An old trick to make this easier to manage with a Makefile is to make the script transform its data into the body of the initializer and write it to a file without the surrounding variable declaration or even the curly braces. If data.txt is transformed to data.inc, then it is used like so:
char data_txt[] = {
#include "data.inc"
};
Update
On many platforms, it is possible to append arbitrary data to the executable file itself. The trick then is to find it at run time. On platforms where this is possible, there will be file header information for the executable that indicates the length of the executable image. That can be used to compute an offset to use with fseek() after you have opened the executable file for reading. That is harder to do in a portable way, since it may not even be possible to learn the actual file name of your executable image at run time in a portable way. (Hint, argv[0] is not required to point to the actual program.)
If you cannot avoid the call to fopen(), then you can still use this trick to keep a copy of the content of data.txt, and put it back in a file at run time. You could even be clever and only write the file if it is missing....
If you can drop the call to fopen() but still need a FILE * pointing at the data, then this is likely possible if you are willing to play fast and loose with your C runtime library's implementation of stdio. In the GNU version of libc, functions like sprintf() and sscanf() are actually implemented by creating a "real enough" FILE * that can be passed to a common implementation (vfprintf() and vfscanf(), IIRC). That faked FILE is marked as buffered, and points its buffer to the users's buffer.
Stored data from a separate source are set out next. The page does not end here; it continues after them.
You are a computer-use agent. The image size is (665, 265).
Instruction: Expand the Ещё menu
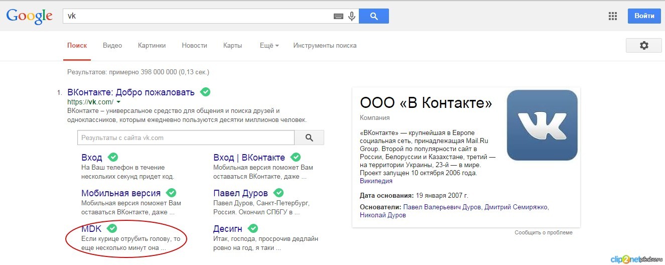pyautogui.click(x=269, y=45)
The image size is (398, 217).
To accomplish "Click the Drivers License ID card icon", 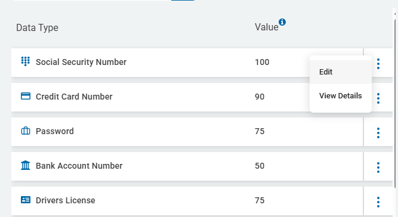I will pyautogui.click(x=26, y=200).
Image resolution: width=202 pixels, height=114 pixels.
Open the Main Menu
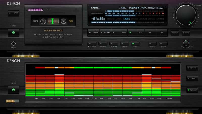pyautogui.click(x=92, y=44)
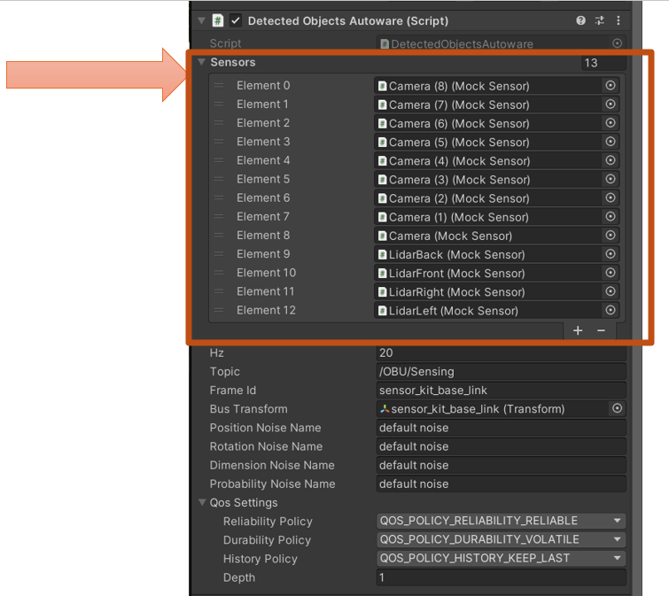Collapse the Qos Settings foldout

tap(202, 502)
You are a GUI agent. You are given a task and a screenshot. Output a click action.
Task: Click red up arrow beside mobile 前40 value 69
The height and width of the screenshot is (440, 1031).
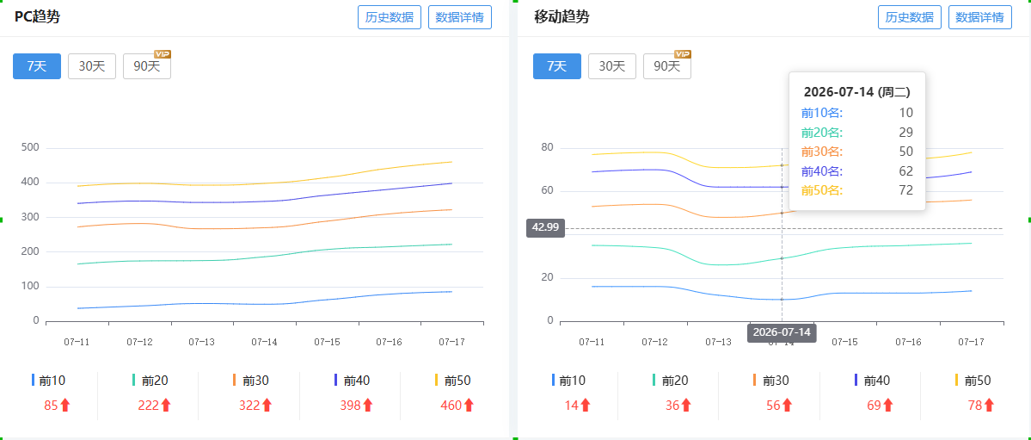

Some magic is used to make sure the rest of stdio doesn't do anything stupid.
For any kind of file, base on RBerteig anwser you could do something simple as this with python:
This program will generate a text.txt.c file that can be compiled and linked to your code, to embed any text or binary file directly to your exe and read it directly from a variable:
import struct; # Needed to convert string to byte
f = open("text.txt","rb") # Open the file in read binary mode
s = "unsigned char text_txt_data[] = {"
b = f.read(1) # Read one byte from the stream
db = struct.unpack("b",b)[0] # Transform it to byte
h = hex(db) # Generate hexadecimal string
s = s + h; # Add it to the final code
b = f.read(1) # Read one byte from the stream
while b != "":
s = s + "," # Add a coma to separate the array
db = struct.unpack("b",b)[0] # Transform it to byte
h = hex(db) # Generate hexadecimal string
s = s + h; # Add it to the final code
b = f.read(1) # Read one byte from the stream
s = s + "};" # Close the bracktes
f.close() # Close the file
# Write the resultan code to a file that can be compiled
fw = open("text.txt.c","w");
fw.write(s);
fw.close();
Will generate something like
unsigned char text_txt_data[] = {0x52,0x61,0x6e,0x64,0x6f,0x6d,0x20,0x6e,0x75...
You can latter use your data in another c file using the variable with a code like this:
extern unsigned char text_txt_data[];
Right now I cant think of two ways to converting it to readable text. Using memory streams or converting it to a c-string.